One more surprise comes in the field of Formula One Motor sports with team McLaren announcing its new car name and thus breaking their old tradition. This is another surprise and new element which has kicked in the F1 sports circuit as with each day something new and exciting is keeping the enthusiastic fans at their knees. Everyone is eagerly waiting what will be a new surprise before the racing seasons kick off next month.
McLaren have announced that their 2017 car will be called the MCL32, breaking with the ‘MP4’ nomenclature that had been in place since 1981. The move follows former chairman Ron Dennis’s departure from the team, the Englishman having brought the MP4 designation to McLaren when his Project Four Formula 2 team merged with the F1 squad in the early Eighties. Dennis was behind the original MP4 name. He was forced out following a boardroom dispute, bringing an end to his 36-year stay.

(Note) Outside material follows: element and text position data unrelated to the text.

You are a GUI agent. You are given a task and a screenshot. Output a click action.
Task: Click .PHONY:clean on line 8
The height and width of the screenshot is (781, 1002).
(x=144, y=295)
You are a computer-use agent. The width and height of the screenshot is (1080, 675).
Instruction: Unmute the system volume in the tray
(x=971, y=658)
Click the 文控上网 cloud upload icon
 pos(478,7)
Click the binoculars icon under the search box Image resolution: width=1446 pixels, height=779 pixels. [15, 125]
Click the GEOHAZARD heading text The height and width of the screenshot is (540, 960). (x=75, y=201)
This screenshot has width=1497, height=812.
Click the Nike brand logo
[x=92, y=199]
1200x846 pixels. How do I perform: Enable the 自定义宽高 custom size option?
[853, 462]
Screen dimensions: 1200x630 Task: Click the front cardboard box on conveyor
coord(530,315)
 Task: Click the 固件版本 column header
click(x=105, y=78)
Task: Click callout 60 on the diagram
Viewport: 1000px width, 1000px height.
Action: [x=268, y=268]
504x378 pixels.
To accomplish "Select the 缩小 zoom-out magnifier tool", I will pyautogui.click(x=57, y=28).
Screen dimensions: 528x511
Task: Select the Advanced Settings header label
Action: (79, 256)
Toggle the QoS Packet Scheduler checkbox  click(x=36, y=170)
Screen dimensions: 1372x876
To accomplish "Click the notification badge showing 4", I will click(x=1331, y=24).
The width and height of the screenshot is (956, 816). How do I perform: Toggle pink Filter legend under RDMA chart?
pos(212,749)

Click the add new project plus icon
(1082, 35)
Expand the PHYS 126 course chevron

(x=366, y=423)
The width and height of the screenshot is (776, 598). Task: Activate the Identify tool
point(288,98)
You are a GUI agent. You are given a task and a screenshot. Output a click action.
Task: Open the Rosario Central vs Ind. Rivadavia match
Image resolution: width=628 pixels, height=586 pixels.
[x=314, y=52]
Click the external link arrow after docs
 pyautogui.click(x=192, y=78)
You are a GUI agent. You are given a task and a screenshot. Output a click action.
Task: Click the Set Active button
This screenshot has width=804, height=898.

He was replaced by Zak Brown, a former F3 racer from the United States who founded the motorsport marketing company JMI in 1995.
Now, McLaren’s 2017 Formula One car will be a break with the past, and the era of now-departed boss Ron Dennis, the team said on Friday.”2017 is all about change, and our car name is changing too,” McLaren said on Twitter, announcing the car would no longer have the MP4 prefix that has been carried by every McLaren since 1981.
The prefix alluded to Project Four, a team founded by Dennis in 1976 that merged with McLaren in 1980. Dennis was forced out as team boss by McLaren shareholders in November, with American Zak Brown coming in as executive director of the former world champions. McLaren said the new Honda-powered car, which would have been the MP4-32, would now be designated the MCL32. The car is due to be launched at the team’s Woking headquarters on Feb. 24. Formula One is undergoing major change this year, with Liberty Media taking over as the commercial rights holder and American Chase Carey replacing Bernie Ecclestone as chief executive.
On the track, the cars will have bigger tyres and revamped aerodynamics aimed at making them faster, more aggressive looking and harder to handle.